Non vi sembrano le premesse ideali per un thriller in cui l’assassino stalkera in modo a dir poco angosciante la sua prossima vittima? Be' vi sbagliate! perché il serial killer mancato James e la sua potenziale vittima (aka la cameriera Sarah) sono la felice coppia per la quale dovremmo fare il tifo in questo libro.
Ma mettiamo da parte (pur tenendo bene a mente) questa premessa e passiamo alla trama del romanzo.
Innanzitutto questa storia non è completamente originale dal momento che basa gran parte degli avvenimenti e dei personaggi secondari sul classico austeniano "Orgoglio e pregiudizio". Il romanzo si impone infatti di raccontare le vicende della servitù della famiglia Bennet dall’arrivo di Bingley a Netherfield fino a qualche tempo dopo il matrimonio di Elizabeth e Darcy. In particolare, il focus è incentrato sulla governante Mrs Hill e i già menzionati Sarah e James (il nuovo valletto), ma anche la seconda cameriera Mary "Polly" e il maggiordomo Mr Hill hanno un ruolo di rilievo nella storia.

☆ ☆ ☆ ☆ ☆ ☆ ☆

Esercizi:
**1.** Secondo la recensione del romanzo, su quale classico si basa gran parte degli avvenimenti e dei personaggi secondari?
**2.** Per favore, riprendi la recensione del romanzo e proseguila dopo l'ultima frase.

☆ ☆ ☆ ☆ ☆ ☆ ☆

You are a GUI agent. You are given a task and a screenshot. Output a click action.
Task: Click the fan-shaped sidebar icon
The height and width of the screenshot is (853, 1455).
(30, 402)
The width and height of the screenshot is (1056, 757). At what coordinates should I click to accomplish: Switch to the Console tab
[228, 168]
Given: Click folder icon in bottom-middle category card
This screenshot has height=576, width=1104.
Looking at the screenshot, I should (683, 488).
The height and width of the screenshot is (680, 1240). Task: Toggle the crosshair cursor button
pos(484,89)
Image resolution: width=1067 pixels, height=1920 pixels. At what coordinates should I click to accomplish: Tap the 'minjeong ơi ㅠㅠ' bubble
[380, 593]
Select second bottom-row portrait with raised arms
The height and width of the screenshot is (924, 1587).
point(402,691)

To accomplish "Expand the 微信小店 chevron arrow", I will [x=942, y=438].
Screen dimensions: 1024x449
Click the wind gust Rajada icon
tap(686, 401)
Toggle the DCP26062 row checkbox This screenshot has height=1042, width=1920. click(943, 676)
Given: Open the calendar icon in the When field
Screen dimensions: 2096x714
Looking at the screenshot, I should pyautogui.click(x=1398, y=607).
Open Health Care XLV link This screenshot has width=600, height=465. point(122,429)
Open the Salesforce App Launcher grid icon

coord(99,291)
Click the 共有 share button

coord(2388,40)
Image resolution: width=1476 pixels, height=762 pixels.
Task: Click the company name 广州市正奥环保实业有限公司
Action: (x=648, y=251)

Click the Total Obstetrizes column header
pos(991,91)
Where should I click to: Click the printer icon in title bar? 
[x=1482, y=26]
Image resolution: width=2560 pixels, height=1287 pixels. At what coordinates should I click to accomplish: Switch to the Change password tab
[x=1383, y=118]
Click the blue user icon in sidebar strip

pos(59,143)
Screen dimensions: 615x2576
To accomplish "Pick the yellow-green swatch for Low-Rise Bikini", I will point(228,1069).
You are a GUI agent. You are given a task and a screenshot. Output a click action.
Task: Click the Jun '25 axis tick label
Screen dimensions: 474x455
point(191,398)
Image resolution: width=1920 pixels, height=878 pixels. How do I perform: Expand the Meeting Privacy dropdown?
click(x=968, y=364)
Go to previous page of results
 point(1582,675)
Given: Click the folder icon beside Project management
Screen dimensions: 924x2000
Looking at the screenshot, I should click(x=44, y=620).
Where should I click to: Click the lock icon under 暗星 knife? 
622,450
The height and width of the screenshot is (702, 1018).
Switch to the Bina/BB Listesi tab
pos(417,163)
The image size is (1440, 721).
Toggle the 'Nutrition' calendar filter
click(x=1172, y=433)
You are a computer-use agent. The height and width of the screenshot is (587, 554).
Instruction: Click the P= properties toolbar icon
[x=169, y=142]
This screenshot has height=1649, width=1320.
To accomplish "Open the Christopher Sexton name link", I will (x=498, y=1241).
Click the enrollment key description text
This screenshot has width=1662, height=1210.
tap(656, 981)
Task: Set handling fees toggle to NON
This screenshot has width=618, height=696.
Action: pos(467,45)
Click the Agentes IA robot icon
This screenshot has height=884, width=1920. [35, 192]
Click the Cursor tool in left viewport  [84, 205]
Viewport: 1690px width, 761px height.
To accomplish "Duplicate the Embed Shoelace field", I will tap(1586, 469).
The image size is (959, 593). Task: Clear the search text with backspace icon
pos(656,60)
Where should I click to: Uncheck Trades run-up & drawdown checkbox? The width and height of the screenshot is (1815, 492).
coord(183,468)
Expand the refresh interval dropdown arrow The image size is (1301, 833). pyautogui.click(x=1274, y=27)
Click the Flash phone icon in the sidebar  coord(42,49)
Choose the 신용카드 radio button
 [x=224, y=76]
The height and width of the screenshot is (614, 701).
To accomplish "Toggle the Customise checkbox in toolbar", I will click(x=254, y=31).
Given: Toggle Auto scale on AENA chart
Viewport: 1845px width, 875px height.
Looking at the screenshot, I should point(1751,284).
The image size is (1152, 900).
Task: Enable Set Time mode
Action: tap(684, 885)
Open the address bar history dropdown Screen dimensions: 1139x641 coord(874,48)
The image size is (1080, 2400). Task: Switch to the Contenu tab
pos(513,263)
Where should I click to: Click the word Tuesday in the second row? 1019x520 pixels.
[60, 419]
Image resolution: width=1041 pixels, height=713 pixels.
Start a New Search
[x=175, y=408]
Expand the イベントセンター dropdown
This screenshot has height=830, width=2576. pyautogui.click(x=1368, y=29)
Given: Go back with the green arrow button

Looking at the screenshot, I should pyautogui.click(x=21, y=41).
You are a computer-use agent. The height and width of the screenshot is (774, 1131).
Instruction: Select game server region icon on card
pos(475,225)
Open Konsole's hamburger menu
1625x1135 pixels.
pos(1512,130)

☆ ☆ ☆ ☆ ☆ ☆ ☆

Soluzioni:
**1.** Sul classico austeniano "Orgoglio e pregiudizio".

**2.**
Parlando di trama, le mie critiche su questo titolo possono cominciare già da qui. La storia principale è infatti divisa a metà da una parte molto consistente sul passato di uno dei personaggi, che non si amalgama per nulla con il resto della narrazione, un po' come succedeva in "The Invasion of the Tearling" di Erika Johansen e "In territorio nemico" di Scrittura Industriale Collettiva; vorrei precisare che, in tutti e tre i casi, la storia secondaria non è mal scritta di per sé, soltanto stona inserita in quella principale.
Il ritmo narrativo viene inoltre spezzato di frequente da descrizioni prolisse e dettagli spesso inutili. Questi troncano la storia nei momenti in cui dovrebbe esserci più tensione: ad esempio, quando i Bennet vengono informati della fuga di Lydia, l'autrice blocca la scena e spende diverse righe per raccontare di come Mrs Hill paghi il corriere e dei pericoli in cui questi potrebbe incorrere sulla strada di notte. Sarebbe anche interessante, se non fosse in corso una vera emergenza!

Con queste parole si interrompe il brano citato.